## Work to be completed
The word to find is "SCRATCH". Copy each line of the material that contains it.

━━━━━━━━━━━━━━━━

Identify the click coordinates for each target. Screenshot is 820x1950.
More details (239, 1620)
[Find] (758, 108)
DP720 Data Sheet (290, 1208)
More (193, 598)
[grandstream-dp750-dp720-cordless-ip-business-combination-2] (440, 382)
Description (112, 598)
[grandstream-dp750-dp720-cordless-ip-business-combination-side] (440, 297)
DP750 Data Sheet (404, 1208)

━━━━━━━━━━━━━━━━

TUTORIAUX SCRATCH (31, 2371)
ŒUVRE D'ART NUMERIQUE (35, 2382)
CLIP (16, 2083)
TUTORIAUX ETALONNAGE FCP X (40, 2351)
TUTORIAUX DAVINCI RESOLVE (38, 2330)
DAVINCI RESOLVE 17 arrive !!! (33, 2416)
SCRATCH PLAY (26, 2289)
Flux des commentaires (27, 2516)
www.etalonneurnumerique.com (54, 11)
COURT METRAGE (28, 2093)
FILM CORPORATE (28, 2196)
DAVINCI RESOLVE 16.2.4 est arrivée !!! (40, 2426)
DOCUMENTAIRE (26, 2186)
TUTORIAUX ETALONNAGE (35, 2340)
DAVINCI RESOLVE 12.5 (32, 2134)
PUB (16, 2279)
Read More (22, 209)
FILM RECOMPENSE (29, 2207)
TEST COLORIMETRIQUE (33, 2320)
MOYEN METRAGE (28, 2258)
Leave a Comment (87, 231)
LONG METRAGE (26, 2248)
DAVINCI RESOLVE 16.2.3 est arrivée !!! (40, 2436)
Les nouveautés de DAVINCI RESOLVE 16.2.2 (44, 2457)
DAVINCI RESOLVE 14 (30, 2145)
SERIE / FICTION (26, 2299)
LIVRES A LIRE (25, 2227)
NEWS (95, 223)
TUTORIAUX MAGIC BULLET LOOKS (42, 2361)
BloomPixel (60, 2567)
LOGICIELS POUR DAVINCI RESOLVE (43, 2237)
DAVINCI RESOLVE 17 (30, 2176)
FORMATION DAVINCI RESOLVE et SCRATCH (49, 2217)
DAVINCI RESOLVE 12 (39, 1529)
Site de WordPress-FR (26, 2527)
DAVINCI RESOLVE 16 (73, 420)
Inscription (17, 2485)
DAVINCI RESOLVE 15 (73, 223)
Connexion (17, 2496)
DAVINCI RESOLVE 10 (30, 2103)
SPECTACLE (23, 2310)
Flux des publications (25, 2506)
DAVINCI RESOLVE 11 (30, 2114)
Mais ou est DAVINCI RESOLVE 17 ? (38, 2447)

━━━━━━━━━━━━━━━━

## Answer to this exercise
TUTORIAUX SCRATCH (31, 2371)
SCRATCH PLAY (26, 2289)
FORMATION DAVINCI RESOLVE et SCRATCH (49, 2217)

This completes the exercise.